The videotape is not as conclusive as Starr, and most others, think. Most people do not realize that television stations did not air the entire videotape, which the jury saw, and that the video camera did not begin to roll until after King had shaken off an officer trying to cuff him, had been hit by two Taser darts, and had lunged at Officer Laurence Powell. Stacey Koon’s book, Presumed Guilty, is essential to understanding what occurred that fateful night.

Starr characterizes attempts to control illegal immigration, such as Proposition 187, as “draconian” and reforms of the welfare system and affirmative action as political “wedge issues” and “divisive.” Why are not welfare and affirmative action themselves wedge issues and divisive? Somehow only reform or abolition of these failed programs is. Nonetheless, Starr fairly discusses racial preferences in the University of California system, although he does say that the passage of Proposition 209 sent a message that blacks “would not be welcomed at UC …” Proposition 209 suggested no such thing. It merely prohibited admission criteria based on race.

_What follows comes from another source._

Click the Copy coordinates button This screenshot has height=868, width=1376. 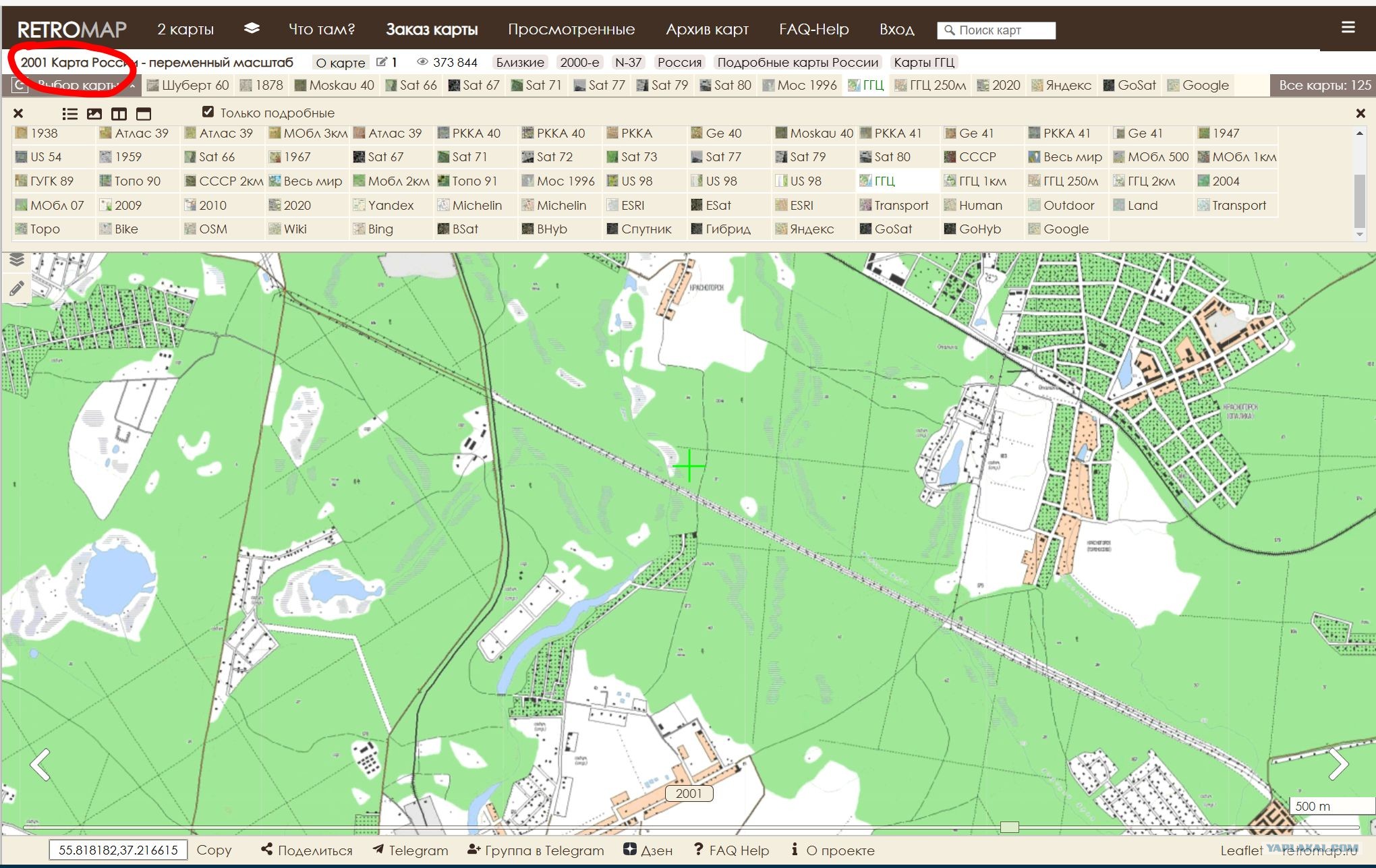pyautogui.click(x=214, y=850)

Starr looks at the Hispanicization of California through the rosiest lenses imaginable. He wants the reader to believe that the mostly illegal immigrants from Mexico and Central America are little different from earlier waves of Europeans and that they are rapidly becoming middle-class Californians. He uses Richard Rodriquez as an example. With a Ph.D. in Renaissance literature from UC Berkeley and having authored three well-received books, Rodriquez is stunningly atypical. Less anomalous examples and statistical data that paint a bleak picture of the invasion of California from south of the border are available in Victor Davis Hanson’s Mexifornia. Racial and cultural diversity is clearly not California’s strength.

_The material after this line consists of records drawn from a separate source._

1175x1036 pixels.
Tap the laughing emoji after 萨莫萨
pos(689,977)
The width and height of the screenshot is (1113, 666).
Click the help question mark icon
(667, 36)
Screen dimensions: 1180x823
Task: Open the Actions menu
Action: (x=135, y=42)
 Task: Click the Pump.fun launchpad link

On the other hand, growing economic diversity has helped California recover from recession. Once dominated by agriculture, national defense, and aerospace, California’s economy is now so diversified that it can absorb many blows and come roaring back. Starr aptly describes the powerful economic engine that propels California. It is one reason to remain optimistic about the future of the Golden State. At the same time, I would suggest that it has allowed more prosperous Californians to pretend such problems as illegal immigration and crime are of little consequence. Most native-born whites, and others, for that matter, with some education, talent, and drive, can make enough money to flee to far-flung suburbs and live well. In a way, California is beginning to resemble Mexico—but not in the way most would presume. California is, of course, becoming brown, but it is also becoming divided into aristocrats and peasants. There is now a huge underclass that serves the needs of the wealthy, washing their cars, cooking their food, cleaning their houses, mowing their lawns, baby-sitting their children.

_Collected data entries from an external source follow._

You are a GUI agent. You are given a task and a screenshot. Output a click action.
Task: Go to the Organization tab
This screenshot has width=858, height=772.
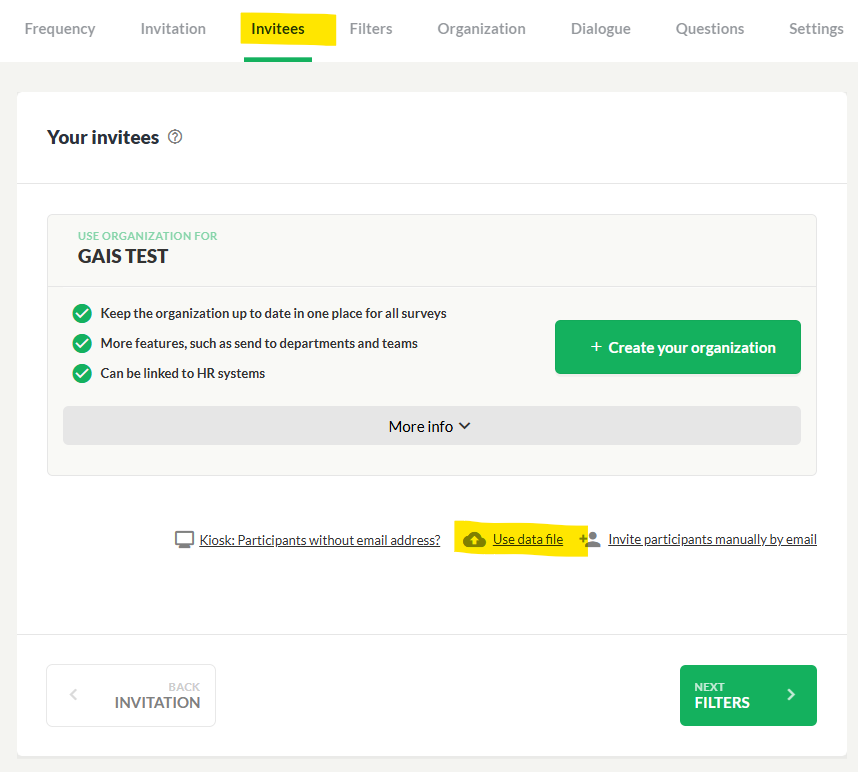click(482, 28)
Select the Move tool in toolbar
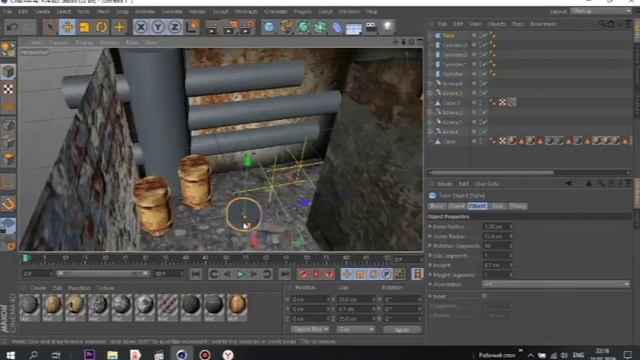640x360 pixels. click(x=67, y=27)
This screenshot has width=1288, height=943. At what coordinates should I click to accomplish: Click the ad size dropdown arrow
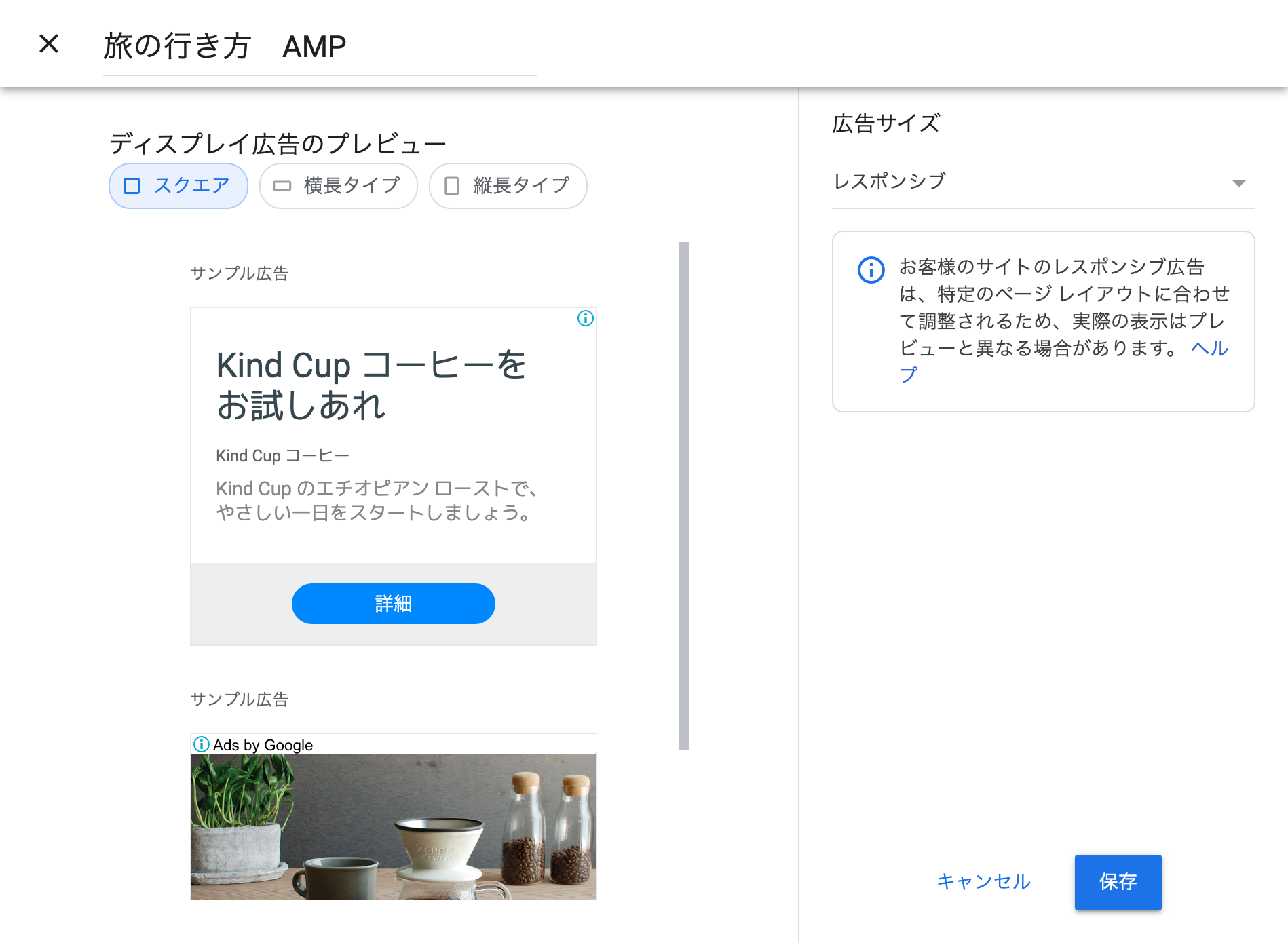click(1238, 184)
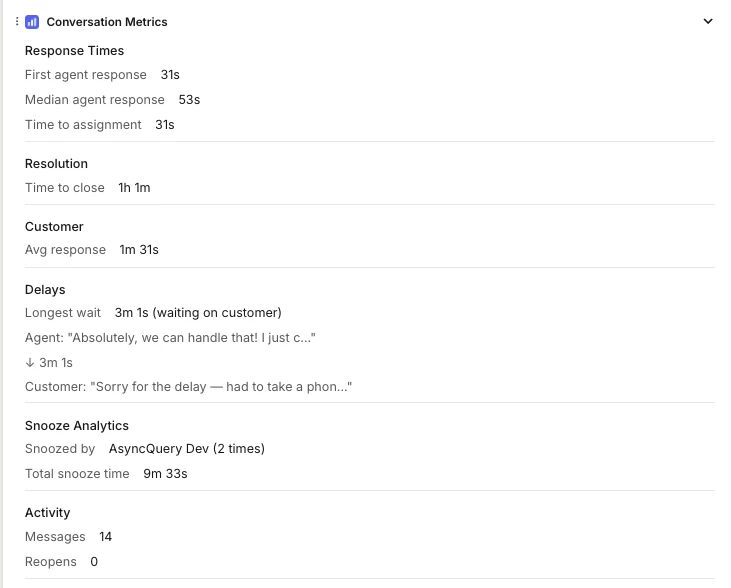
Task: Click the Conversation Metrics title
Action: pyautogui.click(x=107, y=21)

Starr concludes his impressive tome with a sharp and insightful analysis of Arnold Schwarzenegger’s successful run for governor of California. For Starr, the Austrian immigrant is emblematic of the possibilities that California offers. It was Gov. Gray Davis’s mismanagement of California’s finances that created the fiscal crisis that inspired the recall election. But it was Schwarzenegger “who had assembled a big-time life from small-time beginnings, an immigrant who could now drive his Hummer straight down the highway to Sacramento” who emerged victorious from a large field of candidates. Schwarzenegger, who grew up in the confines of predictable Austria, spent his life in California “on the edge, pushing the limits, defying the odds, making an end run around his formative circumstances.”

Schwarzenegger represents a dream that is becoming ever more elusive in California, says Starr. Once people retired to California—the neighbor who owned the house next door to us when I was a child was a retired farmer from the Midwest—but now they are retiring from California, “selling their homes at inflated prices, taking their money, and going to kinder, gentler places.” Nonetheless, people continue to immigrate, whether legally or illegally, to California because the dream has persisted. Starr even suggests that California is practicing an “effective ecumenism” and can be used as an example of a successful commonwealth of the world’s people. Perhaps so, but to me, California is looking more and more like the Balkans.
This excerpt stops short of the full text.